2. UU Kehutanan tidak menetapkan sanksi terhadap pejabat pemberi izin usaha pemanfaatan hutan dan pejabat pengawas yang dengan sengaja atau karena lalainya melakukan pembiaran terhadap perbuatan melawan hukum yang dilakukan oleh pemegang izin pemanfaatan hutan, misalnya: pemberi izin atau pejabat pengawas tidak memberikan sanksi atas perbuatan pemanfaatan hasil hutan kayu yang tidak melaksanakan sistim TPTI dan atau tidak mengalokasikan sahamnya kepada yang berhak dalam batas waktu yang ditentukan dalam izinnya. Bandingkan dengan Pasal 73 ayat (1) UU No. 26 tahun 2007 tentang Penataan Ruang “Setiap Pejabat Pemerintah yang berwenang yang menerbitkan izin tidak sesuai dengan rencana tata ruang sebagaimana dimaksud dalam pasal 37 ayat (7), yang berbunyi: “Setiap pejabat pemerintah yang berwenang menerbitkan izin pemanfaatan ruang dilarang menerbitkan izin yang tidak sesuai dengan rencana tata ruang.”

3. UU Kehutanan menganut prinsip penyelamatan kekayaan negara melalui tindakan hukum dengan merampas dan melelang terhadap hasil hutan (corpora delicti) dari kejahatan atau pelanggaran termasuk alat-alat untuk kejahatan dan pelanggaran (instrumental delicti), akan tetapi dalam kasus a quo, JPU tidak ada mengeksekusi terhadap putusan MARI yang menyatakan “merampas untuk negara” barang bukti alat-alat untuk melakukan kejahatan dan hasil hutan kayu dari hasil kejahatan. Pembuat UU Kehutanan tidak ada menetapkan sanksi terhadap sikap penegak hukum seperti ini.
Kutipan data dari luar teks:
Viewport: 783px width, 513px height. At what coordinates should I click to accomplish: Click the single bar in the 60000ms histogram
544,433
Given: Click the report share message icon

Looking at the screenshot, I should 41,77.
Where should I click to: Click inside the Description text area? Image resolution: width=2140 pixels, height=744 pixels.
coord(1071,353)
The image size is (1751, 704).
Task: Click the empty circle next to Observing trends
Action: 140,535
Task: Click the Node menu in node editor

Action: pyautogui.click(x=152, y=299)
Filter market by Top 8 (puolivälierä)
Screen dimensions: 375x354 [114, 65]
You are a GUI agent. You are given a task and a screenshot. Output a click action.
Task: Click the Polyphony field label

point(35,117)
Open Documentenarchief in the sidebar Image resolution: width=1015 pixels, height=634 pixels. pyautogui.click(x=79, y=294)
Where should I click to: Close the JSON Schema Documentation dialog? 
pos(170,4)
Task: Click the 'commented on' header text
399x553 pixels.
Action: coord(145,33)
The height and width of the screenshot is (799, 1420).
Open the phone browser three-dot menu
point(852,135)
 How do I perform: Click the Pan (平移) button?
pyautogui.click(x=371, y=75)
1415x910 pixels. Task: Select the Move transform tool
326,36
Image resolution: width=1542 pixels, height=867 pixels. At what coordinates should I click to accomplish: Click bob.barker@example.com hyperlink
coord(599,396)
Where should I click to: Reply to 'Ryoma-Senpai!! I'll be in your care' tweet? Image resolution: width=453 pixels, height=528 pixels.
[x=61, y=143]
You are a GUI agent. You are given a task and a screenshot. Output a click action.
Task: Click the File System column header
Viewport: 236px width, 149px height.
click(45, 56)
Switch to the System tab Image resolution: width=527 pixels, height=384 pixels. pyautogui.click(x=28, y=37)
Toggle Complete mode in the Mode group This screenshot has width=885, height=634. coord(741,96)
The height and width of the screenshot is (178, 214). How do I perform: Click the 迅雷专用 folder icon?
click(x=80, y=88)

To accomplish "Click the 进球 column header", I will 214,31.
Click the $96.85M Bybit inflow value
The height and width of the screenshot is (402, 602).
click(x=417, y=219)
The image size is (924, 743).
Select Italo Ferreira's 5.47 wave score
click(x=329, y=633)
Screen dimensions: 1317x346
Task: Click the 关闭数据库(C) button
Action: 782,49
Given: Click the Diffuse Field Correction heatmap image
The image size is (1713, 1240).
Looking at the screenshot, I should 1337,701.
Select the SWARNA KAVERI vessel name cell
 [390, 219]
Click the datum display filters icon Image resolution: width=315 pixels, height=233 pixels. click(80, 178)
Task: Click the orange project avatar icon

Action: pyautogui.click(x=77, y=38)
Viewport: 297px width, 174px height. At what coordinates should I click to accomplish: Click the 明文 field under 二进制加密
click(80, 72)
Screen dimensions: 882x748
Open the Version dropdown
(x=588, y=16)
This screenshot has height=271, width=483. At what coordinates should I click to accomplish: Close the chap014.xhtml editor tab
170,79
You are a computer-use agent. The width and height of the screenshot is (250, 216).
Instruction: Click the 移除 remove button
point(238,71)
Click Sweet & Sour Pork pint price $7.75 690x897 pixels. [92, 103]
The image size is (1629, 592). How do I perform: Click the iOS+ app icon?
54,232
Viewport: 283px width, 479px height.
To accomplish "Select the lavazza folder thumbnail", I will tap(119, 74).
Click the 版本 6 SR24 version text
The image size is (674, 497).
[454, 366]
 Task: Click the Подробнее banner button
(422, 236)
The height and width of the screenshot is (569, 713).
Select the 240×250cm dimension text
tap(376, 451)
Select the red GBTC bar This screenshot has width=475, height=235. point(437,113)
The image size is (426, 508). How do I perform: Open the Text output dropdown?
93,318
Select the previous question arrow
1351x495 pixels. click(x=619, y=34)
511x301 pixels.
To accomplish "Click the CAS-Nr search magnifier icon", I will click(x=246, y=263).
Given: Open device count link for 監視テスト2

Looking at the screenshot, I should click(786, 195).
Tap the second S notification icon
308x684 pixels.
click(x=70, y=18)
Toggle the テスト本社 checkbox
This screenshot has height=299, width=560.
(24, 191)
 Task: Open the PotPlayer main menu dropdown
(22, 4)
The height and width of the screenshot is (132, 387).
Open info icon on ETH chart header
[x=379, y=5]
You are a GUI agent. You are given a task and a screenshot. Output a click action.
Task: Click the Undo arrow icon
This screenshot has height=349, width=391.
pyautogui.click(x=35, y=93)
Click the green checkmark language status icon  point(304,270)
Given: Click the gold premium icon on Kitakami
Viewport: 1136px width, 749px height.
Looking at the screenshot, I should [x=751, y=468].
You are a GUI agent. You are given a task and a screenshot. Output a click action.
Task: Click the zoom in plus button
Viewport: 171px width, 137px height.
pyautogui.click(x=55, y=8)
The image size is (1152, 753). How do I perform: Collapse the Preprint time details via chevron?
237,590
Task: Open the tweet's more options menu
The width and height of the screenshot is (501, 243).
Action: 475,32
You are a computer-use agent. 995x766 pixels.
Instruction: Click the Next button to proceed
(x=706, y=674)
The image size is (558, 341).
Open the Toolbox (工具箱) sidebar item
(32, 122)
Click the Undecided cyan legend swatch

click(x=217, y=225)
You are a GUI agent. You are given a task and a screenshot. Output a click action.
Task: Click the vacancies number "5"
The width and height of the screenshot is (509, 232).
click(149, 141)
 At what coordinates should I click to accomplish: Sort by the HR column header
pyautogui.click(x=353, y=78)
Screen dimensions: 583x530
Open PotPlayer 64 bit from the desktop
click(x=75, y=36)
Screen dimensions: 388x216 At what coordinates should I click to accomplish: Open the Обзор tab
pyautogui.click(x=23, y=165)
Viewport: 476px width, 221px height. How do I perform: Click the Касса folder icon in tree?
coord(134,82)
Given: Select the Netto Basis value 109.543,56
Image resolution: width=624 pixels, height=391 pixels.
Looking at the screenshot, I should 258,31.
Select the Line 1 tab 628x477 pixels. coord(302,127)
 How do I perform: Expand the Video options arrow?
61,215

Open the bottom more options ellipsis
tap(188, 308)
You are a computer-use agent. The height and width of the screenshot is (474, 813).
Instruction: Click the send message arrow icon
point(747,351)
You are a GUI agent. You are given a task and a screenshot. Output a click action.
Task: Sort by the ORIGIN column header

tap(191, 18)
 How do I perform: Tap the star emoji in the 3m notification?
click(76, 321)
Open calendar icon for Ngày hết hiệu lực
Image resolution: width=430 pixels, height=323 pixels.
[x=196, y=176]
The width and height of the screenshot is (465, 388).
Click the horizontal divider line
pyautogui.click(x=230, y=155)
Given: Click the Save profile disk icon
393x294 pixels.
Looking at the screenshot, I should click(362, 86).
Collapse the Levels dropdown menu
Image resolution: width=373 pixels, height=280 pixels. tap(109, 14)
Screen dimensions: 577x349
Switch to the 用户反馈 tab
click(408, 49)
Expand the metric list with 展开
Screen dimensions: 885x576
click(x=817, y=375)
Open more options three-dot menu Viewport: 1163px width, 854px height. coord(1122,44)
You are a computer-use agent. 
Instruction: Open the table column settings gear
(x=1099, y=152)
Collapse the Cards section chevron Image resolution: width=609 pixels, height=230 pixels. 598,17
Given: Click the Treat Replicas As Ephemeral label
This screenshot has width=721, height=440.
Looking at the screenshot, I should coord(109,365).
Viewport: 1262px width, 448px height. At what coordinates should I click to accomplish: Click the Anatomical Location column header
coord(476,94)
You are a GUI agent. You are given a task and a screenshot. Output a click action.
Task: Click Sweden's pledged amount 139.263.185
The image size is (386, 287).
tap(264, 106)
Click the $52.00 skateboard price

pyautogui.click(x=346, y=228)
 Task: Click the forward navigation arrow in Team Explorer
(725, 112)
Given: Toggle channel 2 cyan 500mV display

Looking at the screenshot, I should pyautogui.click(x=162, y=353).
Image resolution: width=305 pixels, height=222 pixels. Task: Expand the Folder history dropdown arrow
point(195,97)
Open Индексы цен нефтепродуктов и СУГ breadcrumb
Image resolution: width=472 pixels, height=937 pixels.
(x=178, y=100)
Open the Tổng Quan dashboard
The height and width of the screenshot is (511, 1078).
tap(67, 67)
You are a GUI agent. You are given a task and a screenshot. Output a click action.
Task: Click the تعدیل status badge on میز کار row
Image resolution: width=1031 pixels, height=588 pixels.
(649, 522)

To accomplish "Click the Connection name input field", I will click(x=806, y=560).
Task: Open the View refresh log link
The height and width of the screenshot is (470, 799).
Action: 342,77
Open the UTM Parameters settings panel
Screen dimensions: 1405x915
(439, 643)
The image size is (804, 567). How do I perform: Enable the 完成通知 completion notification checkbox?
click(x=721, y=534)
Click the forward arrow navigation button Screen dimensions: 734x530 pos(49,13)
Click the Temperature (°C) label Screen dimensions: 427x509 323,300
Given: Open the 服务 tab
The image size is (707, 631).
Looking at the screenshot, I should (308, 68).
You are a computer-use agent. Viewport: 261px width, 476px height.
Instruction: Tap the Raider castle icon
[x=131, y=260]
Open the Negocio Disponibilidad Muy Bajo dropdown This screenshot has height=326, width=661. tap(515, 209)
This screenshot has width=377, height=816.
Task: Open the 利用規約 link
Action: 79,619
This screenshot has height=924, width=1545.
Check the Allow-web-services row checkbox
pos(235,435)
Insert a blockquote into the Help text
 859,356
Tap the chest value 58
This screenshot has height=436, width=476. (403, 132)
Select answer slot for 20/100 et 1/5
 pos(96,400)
4. Dalam kasus a quo, JPU tidak ada melakukan penyitaan terhadap harta kekayaan Terdakwa untuk melunasi uang pengganti atas kerugian negara dari PSDH

dan DR (PNBP) sebesar Rp.119.802.393.040,- (seratus sembilan belas milyar delapan ratus dua juta tiga ratus sembilan puluh tiga ribu empat puluh rupiah) dan US$ 2.938.556,24 (dua juta sembilan ratus tiga puluh delapan ribu lima ratus lima puluh enam koma dua puluh empat US Dollar) sebagaimana dalam putusan MARI No. 68 tahun 2008 pada hal 304 dan hakim pengawas pada PN.Medan pun membiarkan hal tersebut. Sikap bersama penegak hukum seperti ini merupakan bukti penghambat dalam penegakan hukum.

5. Fakta penyidikan dalam kasus a quo, ditemukan fakta, bahwa penyidik juga mempersangkakan tindak pidana pencucian uang terhadap Terdakwa, dalam tindak pidana pencucian uang tersebut ditemukan fakta, bahwa Terdakwa ada menggunakan uang miliaran rupiah dari hasil penjualan kayu secara illegal untuk membangun usaha perkebunan besar dan sebuah PKS di Kec. Manduamas, Kab. Tapteng, akan tetapi JPU menolak (P.18 dan 19) hasil penyidikan tindak pidana pencucian uang walaupun tindak pidana asalnya (tindak pidana korupsi dan kehutanan) telah dinyatakan lengkap dan sudah inkracht. Akibatnya, asset recovery dalam prinsip penegakan hukum pidana pencucian uang dan pemberantasan tindak pidana korupsi terlanggar. Tidak ada sanksi bagi penegak hukum yang melanggar prinsip tersebut. 6. Pengalaman penegak hukum dibidang tindak pidana korupsi dengan latar belakang tindak pidana kehutanan dan tindak pidana pencucian uang sangat terbatas. Hal ini didasarkan pada data yang ada.